◆ **Requirement A**
In the Halloween Kills review, copy everything from "I watched Halloween" down to "an entire town.".
◆ **Requirement B**
According to the Halloween Kills review, what was propping up the couch the reviewer sat on?
◆ **Requirement C**
List every proper name that appears in the Halloween Kills review.

◆ **Extracted text**
Halloween Kills
"The town becomes the monster."
I watched Halloween Kills while sitting on a couch that was missing one leg, propped up by a stack of old National Geographic magazines, and honestly, that precarious lean felt like the perfect physical metaphor for the movie. It’s a film that constantly feels like it’s about to tip over into brilliance or absurdity, often landing somewhere in the messy middle.
Picking up literally seconds after the 2018 reboot/sequel, David Gordon Green takes us back to the burning basement where we thought Michael Myers had finally met his maker. Spoiler alert: he didn’t. Instead, he emerges from the flames like a charcoal-grilled slasher god and proceeds to turn Haddonfield into a literal slaughterhouse. But where the previous film was a tight, character-driven look at trauma, this one decides to zoom out, attempting to diagnose the collective psychosis of an entire town.

◆ **Dataset entries**
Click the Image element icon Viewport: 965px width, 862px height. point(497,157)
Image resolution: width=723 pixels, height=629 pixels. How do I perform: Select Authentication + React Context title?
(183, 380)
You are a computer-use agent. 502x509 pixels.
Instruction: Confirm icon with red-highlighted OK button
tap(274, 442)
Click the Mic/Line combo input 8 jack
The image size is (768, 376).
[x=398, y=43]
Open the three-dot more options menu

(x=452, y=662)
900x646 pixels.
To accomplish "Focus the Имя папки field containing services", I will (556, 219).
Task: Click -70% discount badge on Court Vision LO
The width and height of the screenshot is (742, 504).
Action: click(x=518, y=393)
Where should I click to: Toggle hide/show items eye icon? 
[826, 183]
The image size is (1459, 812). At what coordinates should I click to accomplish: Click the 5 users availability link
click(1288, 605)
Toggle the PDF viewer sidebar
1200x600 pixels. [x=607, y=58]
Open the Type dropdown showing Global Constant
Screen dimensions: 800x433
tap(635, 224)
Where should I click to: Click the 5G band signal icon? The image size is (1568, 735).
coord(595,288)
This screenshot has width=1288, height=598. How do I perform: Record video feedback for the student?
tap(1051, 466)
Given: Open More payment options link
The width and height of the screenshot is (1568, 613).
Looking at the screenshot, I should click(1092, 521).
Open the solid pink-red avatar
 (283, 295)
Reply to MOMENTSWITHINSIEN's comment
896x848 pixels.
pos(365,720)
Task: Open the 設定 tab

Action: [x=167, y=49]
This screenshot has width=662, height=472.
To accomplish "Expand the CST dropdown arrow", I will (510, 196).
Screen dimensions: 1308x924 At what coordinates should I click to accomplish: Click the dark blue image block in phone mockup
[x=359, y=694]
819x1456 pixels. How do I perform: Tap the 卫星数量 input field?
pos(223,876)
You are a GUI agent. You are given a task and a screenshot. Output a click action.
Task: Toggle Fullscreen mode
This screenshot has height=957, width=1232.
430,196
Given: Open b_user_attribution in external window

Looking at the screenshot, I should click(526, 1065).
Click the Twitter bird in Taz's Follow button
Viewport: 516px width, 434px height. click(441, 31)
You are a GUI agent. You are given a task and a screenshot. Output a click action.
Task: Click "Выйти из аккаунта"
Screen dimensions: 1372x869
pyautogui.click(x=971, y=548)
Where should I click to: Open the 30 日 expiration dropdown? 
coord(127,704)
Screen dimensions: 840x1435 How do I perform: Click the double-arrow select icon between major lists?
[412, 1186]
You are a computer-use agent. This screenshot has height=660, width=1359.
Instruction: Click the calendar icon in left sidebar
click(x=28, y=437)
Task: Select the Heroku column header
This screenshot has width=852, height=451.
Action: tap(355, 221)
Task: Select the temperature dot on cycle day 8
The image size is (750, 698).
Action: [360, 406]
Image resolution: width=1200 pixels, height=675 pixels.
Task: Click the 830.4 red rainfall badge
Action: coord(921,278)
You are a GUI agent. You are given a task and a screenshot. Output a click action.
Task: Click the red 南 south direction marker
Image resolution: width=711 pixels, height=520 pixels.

◆ **Solution A**
I watched Halloween Kills while sitting on a couch that was missing one leg, propped up by a stack of old National Geographic magazines, and honestly, that precarious lean felt like the perfect physical metaphor for the movie. It’s a film that constantly feels like it’s about to tip over into brilliance or absurdity, often landing somewhere in the messy middle.
Picking up literally seconds after the 2018 reboot/sequel, David Gordon Green takes us back to the burning basement where we thought Michael Myers had finally met his maker. Spoiler alert: he didn’t. Instead, he emerges from the flames like a charcoal-grilled slasher god and proceeds to turn Haddonfield into a literal slaughterhouse. But where the previous film was a tight, character-driven look at trauma, this one decides to zoom out, attempting to diagnose the collective psychosis of an entire town.

◆ **Solution B**
A stack of old National Geographic magazines.

◆ **Solution C**
Halloween Kills
National Geographic
David Gordon Green
Michael Myers
Haddonfield